The fourth, sometimes included, genus is from Australia, called Idiospermum and sometimes given the disarming common name of Idiot Fruit ('idio' in the botanical name means unusual, so 'idiospermum' for unusual seed). The single species of Idiospermum was once thought to be extinct but now happily grows in nature and some botanic gardens (we have one specimen, and Sydney had two at the time I worked there).

For the last few decades of the 20th century Idiospermum was considered to be in its own family but the flowers do look very similar to those of the plant I'm featuring today, Calycanthus occidentalis, so I'm pleased it has now been returned to the wintersweet family, Calycanthaceae. The flowers of both also resemble some magnolias (e.g. the Port Wine Magnolia, Magnolia figo).

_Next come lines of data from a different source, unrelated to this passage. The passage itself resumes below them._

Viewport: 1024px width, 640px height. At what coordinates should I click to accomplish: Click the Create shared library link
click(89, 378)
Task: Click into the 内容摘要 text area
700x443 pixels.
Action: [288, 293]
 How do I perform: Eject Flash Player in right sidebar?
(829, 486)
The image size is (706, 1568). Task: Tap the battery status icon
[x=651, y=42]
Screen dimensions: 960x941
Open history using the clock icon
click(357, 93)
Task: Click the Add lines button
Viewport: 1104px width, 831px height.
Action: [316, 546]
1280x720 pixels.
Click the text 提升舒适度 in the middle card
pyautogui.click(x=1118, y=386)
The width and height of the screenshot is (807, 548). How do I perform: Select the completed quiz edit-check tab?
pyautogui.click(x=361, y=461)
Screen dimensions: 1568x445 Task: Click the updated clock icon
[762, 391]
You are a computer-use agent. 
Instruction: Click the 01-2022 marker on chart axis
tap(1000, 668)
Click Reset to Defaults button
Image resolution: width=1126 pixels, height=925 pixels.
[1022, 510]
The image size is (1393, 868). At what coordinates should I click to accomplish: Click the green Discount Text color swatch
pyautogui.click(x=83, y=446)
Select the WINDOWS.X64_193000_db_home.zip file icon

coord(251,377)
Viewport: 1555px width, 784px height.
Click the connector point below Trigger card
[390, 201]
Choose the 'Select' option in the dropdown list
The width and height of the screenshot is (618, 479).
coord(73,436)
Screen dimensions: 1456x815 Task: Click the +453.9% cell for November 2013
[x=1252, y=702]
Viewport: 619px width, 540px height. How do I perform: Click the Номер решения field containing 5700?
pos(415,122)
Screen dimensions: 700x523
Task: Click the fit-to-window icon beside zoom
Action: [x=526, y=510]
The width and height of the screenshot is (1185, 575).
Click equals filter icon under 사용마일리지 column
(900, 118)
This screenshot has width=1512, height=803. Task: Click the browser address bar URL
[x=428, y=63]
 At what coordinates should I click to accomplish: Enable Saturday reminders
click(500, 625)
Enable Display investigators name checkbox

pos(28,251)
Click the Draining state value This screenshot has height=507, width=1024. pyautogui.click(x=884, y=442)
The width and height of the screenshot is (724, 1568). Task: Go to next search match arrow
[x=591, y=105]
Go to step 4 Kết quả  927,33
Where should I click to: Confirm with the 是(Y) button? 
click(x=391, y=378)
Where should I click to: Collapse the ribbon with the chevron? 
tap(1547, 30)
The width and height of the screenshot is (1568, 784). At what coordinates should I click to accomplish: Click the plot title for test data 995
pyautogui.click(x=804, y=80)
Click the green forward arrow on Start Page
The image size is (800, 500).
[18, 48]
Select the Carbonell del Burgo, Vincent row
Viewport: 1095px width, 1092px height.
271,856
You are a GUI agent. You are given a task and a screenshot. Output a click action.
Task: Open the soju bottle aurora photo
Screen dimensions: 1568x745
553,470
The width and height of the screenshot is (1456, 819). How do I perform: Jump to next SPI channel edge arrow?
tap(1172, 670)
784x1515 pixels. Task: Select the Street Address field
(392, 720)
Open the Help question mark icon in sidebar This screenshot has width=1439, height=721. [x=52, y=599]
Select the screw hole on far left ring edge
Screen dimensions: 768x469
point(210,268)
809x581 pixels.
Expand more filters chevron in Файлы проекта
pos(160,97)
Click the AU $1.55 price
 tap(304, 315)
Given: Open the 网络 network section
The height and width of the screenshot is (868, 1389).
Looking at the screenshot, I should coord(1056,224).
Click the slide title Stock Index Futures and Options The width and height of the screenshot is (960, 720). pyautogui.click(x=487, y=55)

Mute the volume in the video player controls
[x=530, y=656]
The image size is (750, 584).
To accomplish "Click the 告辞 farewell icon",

Happily the botanical names of the three Calycanthus species help us locate them in nature. Calycanthus chinensis as I said, is from China. Calycanthus occidentalis is from California: 'occidentalis' means from the west, in this case of North America.

Its sister species, Calycanthus floridus, is, as the name professes, from the east of the same continent although extending from Florida up to Virginia. Sometimes the first species is called Western Sweetshrub and the latter Eastern Sweetshrub.


The sweetness is in the flowers, which has been described as 'combining hints of pineapple, strawberry and banana'. The Western Sweetshrub, pictured here from opposite the Water Conservation Garden in Royal Botanic Gardens Victoria's Melbourne Gardens, is said to have a lesser perfume and its true I had to dip my nose deep into the bloom to discover any of its fruity fragrance.

Once there I detected more of a fermented fruit aroma. A little like grape must I thought, or like the early stages of apple cider according to Neville Walsh. Either way, not quite the fresh fruit-bowl experience I was expecting.

The bark smells like camphor. Even a tiny fragment crushed in the hand emits a pungent odor. Volatile compounds like this often correlate with medicinal use and in this case the bark and roots of spicebush are used by Native Americans to treat a variety of ailments.

Although the Eastern Spicebush is sometimes called the Carolina Allspice, and the Western one Californian Allspice, the culinary allspice we are more familiar with is an unrelated myrtle (a species of Pimenta).



Comments

Beth Molnar said…
The green dinosaur | Wet Tropics Management Authority
www.wettropics.gov.au/the-green-dinosaur
I found the above interesting article which reveals some of the idiosyncracies of this
fascinating tree.
In Botany, 1968, at UQ Townsville campus, we were told that forms such as the Lotus or Nymphaea and the Magnolia, where the seeds were borne above the plane of petals, and concentric, resembling cones, were typical of Early, as in Ancestral or Progenator, flowering species. Would it not be wonderful to have such beauties in one's bit of bush! Thank you, Tim.
Beth Molnar,
Brisbane
Thanks Beth. It's an interesting piece of the puzzle, then and now. Mostly we seem to talk about ANITA these days - Amborella, Nymphaeales, Illiciales, Trimeniales and Austrobaileya - although their names and classifications vary. These are 'basal groups' in the angiosperm tree and you can sort of look at their shared characters as telling you something about the ancestral flowering plant. Only sort of though, it gets hard to talk about these lineages without using terms like 'primitive', which they are not. All fascinating stuff and, as you say, great to have them growing nearby as a reminder of the 'tree of life'.